── Exercise materials ──
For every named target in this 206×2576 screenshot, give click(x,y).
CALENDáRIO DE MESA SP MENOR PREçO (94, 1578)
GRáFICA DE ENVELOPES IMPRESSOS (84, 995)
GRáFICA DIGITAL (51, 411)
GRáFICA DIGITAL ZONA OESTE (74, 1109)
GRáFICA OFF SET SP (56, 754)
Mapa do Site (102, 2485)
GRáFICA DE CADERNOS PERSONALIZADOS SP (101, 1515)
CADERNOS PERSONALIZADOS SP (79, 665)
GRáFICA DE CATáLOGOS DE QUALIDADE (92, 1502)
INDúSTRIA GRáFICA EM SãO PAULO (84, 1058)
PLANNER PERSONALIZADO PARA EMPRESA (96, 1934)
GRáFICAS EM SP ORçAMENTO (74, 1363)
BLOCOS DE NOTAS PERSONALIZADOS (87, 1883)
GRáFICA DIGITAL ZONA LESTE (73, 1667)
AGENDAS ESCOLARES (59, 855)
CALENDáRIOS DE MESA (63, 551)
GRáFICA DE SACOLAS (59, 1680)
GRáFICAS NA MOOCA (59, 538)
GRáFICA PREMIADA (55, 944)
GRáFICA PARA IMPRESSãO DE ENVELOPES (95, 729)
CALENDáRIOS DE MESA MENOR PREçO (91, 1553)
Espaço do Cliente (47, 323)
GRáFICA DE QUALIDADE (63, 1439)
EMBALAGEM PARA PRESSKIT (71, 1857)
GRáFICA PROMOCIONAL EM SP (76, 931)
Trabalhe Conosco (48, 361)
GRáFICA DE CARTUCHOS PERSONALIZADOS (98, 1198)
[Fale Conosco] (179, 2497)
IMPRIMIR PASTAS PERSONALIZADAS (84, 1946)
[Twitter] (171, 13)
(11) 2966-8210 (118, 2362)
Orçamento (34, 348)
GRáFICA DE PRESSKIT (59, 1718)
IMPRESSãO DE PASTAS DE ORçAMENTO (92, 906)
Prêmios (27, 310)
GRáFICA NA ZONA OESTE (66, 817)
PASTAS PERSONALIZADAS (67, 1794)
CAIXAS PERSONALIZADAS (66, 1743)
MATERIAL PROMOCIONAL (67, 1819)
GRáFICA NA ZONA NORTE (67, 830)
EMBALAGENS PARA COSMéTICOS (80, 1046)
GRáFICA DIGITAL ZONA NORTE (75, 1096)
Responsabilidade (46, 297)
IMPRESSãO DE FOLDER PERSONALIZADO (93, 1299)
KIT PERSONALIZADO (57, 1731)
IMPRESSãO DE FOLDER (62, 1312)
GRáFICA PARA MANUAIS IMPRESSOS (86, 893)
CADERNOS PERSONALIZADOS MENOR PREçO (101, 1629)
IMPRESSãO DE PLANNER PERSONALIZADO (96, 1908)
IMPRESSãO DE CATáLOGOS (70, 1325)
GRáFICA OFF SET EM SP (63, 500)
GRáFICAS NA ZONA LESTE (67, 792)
───
● Assigned task: Write all of the data above again, exactly as given.

● Response:
For every named target in this 206×2576 screenshot, give click(x,y).
CALENDáRIO DE MESA SP MENOR PREçO (94, 1578)
GRáFICA DE ENVELOPES IMPRESSOS (84, 995)
GRáFICA DIGITAL (51, 411)
GRáFICA DIGITAL ZONA OESTE (74, 1109)
GRáFICA OFF SET SP (56, 754)
Mapa do Site (102, 2485)
GRáFICA DE CADERNOS PERSONALIZADOS SP (101, 1515)
CADERNOS PERSONALIZADOS SP (79, 665)
GRáFICA DE CATáLOGOS DE QUALIDADE (92, 1502)
INDúSTRIA GRáFICA EM SãO PAULO (84, 1058)
PLANNER PERSONALIZADO PARA EMPRESA (96, 1934)
GRáFICAS EM SP ORçAMENTO (74, 1363)
BLOCOS DE NOTAS PERSONALIZADOS (87, 1883)
GRáFICA DIGITAL ZONA LESTE (73, 1667)
AGENDAS ESCOLARES (59, 855)
CALENDáRIOS DE MESA (63, 551)
GRáFICA DE SACOLAS (59, 1680)
GRáFICAS NA MOOCA (59, 538)
GRáFICA PREMIADA (55, 944)
GRáFICA PARA IMPRESSãO DE ENVELOPES (95, 729)
CALENDáRIOS DE MESA MENOR PREçO (91, 1553)
Espaço do Cliente (47, 323)
GRáFICA DE QUALIDADE (63, 1439)
EMBALAGEM PARA PRESSKIT (71, 1857)
GRáFICA PROMOCIONAL EM SP (76, 931)
Trabalhe Conosco (48, 361)
GRáFICA DE CARTUCHOS PERSONALIZADOS (98, 1198)
[Fale Conosco] (179, 2497)
IMPRIMIR PASTAS PERSONALIZADAS (84, 1946)
[Twitter] (171, 13)
(11) 2966-8210 (118, 2362)
Orçamento (34, 348)
GRáFICA DE PRESSKIT (59, 1718)
IMPRESSãO DE PASTAS DE ORçAMENTO (92, 906)
Prêmios (27, 310)
GRáFICA NA ZONA OESTE (66, 817)
PASTAS PERSONALIZADAS (67, 1794)
CAIXAS PERSONALIZADAS (66, 1743)
MATERIAL PROMOCIONAL (67, 1819)
GRáFICA NA ZONA NORTE (67, 830)
EMBALAGENS PARA COSMéTICOS (80, 1046)
GRáFICA DIGITAL ZONA NORTE (75, 1096)
Responsabilidade (46, 297)
IMPRESSãO DE FOLDER PERSONALIZADO (93, 1299)
KIT PERSONALIZADO (57, 1731)
IMPRESSãO DE FOLDER (62, 1312)
GRáFICA PARA MANUAIS IMPRESSOS (86, 893)
CADERNOS PERSONALIZADOS MENOR PREçO (101, 1629)
IMPRESSãO DE PLANNER PERSONALIZADO (96, 1908)
IMPRESSãO DE CATáLOGOS (70, 1325)
GRáFICA OFF SET EM SP (63, 500)
GRáFICAS NA ZONA LESTE (67, 792)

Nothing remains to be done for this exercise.